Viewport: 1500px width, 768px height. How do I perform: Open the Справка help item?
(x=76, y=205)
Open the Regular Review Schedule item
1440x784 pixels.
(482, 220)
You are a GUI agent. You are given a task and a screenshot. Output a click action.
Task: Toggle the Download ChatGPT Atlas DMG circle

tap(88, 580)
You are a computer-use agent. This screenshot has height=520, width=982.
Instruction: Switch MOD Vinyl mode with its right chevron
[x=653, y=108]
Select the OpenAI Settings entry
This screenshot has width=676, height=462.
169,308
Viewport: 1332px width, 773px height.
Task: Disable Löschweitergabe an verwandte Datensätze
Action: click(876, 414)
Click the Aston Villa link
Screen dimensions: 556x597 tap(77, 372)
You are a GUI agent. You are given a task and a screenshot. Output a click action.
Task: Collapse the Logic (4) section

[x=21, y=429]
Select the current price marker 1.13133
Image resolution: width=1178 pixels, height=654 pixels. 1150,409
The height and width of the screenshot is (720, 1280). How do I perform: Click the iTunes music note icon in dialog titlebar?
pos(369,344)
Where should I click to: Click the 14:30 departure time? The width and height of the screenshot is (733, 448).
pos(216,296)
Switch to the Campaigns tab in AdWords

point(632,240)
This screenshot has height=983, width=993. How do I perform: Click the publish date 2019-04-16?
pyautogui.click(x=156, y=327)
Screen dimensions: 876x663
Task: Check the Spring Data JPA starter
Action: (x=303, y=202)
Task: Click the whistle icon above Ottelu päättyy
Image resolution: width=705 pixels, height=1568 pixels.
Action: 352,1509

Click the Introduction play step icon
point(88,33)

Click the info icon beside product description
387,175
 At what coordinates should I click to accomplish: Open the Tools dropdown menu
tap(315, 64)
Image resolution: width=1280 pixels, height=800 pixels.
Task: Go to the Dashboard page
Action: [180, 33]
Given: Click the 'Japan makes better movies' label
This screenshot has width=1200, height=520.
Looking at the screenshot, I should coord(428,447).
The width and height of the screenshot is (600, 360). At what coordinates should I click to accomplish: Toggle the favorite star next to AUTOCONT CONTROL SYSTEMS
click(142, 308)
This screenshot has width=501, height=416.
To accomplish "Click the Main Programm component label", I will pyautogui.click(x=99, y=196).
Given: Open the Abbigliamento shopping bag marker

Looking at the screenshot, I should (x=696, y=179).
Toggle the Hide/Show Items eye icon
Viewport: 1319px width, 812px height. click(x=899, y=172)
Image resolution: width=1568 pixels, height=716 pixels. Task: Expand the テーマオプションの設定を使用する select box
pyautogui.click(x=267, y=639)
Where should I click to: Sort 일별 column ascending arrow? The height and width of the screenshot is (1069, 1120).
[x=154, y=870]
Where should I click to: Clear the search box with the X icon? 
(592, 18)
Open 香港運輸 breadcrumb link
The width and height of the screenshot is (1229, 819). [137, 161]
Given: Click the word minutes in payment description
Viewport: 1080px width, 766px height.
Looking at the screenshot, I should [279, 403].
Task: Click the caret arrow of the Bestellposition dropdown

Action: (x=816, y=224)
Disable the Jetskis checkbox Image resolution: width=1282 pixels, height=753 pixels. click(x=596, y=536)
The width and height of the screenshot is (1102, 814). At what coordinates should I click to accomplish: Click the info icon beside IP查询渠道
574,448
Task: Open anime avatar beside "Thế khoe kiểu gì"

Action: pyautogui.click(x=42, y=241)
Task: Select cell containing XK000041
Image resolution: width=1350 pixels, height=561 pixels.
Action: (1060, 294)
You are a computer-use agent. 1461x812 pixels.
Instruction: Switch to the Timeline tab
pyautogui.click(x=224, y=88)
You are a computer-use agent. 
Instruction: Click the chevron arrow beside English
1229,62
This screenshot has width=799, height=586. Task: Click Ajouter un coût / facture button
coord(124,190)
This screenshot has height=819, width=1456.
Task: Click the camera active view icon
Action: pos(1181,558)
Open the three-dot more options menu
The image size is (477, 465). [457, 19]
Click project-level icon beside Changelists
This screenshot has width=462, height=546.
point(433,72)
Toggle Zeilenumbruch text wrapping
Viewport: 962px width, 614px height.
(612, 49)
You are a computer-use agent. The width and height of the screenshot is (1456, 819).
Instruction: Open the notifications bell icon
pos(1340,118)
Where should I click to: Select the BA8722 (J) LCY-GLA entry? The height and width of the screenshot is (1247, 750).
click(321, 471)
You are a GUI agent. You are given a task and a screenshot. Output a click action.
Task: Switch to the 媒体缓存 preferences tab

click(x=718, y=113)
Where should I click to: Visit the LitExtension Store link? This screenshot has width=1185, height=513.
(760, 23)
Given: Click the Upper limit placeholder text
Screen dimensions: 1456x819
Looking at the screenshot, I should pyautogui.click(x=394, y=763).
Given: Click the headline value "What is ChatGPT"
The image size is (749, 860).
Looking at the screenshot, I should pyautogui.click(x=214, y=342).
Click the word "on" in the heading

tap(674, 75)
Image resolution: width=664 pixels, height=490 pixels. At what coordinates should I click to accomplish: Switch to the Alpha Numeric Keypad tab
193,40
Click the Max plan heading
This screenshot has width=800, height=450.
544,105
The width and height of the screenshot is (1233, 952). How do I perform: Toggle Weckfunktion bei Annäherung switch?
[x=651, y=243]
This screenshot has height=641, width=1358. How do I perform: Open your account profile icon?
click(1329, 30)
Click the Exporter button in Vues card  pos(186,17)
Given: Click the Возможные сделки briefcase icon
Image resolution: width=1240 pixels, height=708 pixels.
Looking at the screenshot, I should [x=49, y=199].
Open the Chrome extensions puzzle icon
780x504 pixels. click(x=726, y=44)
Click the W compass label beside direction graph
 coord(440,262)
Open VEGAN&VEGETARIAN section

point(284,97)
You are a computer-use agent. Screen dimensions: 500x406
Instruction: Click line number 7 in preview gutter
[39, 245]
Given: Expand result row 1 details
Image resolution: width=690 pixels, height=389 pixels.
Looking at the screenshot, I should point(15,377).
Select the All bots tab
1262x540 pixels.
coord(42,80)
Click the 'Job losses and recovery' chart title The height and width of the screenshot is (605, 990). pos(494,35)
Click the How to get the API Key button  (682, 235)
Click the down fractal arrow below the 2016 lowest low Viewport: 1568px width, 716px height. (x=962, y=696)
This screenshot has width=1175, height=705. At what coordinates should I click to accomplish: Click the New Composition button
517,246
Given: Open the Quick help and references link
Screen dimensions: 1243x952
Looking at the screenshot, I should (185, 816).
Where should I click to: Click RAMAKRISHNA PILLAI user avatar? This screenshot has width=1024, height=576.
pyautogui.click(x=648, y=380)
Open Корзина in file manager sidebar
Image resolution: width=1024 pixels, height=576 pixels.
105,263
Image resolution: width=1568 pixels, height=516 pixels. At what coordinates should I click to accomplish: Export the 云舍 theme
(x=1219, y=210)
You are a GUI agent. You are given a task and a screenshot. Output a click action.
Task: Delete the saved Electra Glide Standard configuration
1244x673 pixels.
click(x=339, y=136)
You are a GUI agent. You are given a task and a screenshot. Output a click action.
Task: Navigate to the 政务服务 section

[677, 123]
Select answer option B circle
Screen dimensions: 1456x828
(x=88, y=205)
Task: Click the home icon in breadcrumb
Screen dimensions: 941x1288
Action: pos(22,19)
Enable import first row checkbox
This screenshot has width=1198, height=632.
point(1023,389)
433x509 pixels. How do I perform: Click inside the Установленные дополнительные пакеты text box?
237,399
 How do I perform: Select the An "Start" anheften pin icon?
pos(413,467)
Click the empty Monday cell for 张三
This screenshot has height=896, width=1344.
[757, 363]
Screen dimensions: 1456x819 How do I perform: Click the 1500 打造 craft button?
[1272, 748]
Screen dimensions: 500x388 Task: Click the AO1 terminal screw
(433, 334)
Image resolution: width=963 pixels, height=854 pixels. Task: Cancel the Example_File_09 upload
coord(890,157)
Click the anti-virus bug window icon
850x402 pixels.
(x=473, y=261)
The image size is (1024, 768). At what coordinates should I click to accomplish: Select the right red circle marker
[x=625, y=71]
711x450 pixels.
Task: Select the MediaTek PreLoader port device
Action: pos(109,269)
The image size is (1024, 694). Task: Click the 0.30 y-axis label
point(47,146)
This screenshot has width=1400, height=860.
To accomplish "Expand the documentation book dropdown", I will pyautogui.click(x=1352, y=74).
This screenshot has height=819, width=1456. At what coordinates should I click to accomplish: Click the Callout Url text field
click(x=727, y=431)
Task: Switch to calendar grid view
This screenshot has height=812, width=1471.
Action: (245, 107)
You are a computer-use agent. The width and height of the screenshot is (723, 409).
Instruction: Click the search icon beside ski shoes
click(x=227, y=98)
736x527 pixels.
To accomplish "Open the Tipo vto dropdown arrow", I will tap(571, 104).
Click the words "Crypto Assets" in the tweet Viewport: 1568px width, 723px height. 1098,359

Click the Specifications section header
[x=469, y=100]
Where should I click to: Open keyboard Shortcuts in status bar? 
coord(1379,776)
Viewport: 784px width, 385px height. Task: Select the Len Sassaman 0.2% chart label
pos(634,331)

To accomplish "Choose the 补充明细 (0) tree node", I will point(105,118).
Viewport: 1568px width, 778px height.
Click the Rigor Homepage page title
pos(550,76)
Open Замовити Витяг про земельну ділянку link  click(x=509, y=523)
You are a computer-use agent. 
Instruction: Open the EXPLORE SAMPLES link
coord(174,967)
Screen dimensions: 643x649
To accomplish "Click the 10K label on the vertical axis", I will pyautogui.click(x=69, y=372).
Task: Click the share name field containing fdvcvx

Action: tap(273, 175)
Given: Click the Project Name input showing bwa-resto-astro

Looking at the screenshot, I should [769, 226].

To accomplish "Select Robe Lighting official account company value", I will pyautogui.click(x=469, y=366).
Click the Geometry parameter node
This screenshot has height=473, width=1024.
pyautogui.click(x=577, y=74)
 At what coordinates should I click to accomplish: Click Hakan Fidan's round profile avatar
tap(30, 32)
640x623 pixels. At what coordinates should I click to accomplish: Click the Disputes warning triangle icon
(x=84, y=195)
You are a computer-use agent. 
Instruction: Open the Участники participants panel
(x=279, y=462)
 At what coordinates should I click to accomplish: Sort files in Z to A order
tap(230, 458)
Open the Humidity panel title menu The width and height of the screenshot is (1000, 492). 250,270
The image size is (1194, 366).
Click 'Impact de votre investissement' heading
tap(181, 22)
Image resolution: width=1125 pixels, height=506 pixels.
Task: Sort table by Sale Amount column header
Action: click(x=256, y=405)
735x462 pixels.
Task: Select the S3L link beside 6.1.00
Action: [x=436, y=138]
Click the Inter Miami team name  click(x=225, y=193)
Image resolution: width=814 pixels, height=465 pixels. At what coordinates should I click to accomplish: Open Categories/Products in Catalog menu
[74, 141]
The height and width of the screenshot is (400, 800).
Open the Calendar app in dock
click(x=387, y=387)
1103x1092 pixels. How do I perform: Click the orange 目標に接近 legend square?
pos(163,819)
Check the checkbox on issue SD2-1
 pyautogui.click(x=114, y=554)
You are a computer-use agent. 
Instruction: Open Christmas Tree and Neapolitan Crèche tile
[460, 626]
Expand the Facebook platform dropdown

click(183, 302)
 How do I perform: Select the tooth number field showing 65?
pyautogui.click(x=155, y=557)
++++
### [About this task]
Return, with no change at all, every line in the entries above from the line containing "Image resolution: width=1240" through the line containing "Click the How".

### [Result of this task]
Image resolution: width=1240 pixels, height=708 pixels.
Looking at the screenshot, I should [x=49, y=199].
Open the Chrome extensions puzzle icon
780x504 pixels. click(x=726, y=44)
Click the W compass label beside direction graph
 coord(440,262)
Open VEGAN&VEGETARIAN section

point(284,97)
You are a computer-use agent. Screen dimensions: 500x406
Instruction: Click line number 7 in preview gutter
[39, 245]
Given: Expand result row 1 details
Image resolution: width=690 pixels, height=389 pixels.
Looking at the screenshot, I should point(15,377).
Select the All bots tab
1262x540 pixels.
coord(42,80)
Click the 'Job losses and recovery' chart title The height and width of the screenshot is (605, 990). pos(494,35)
Click the How to get the API Key button  (682, 235)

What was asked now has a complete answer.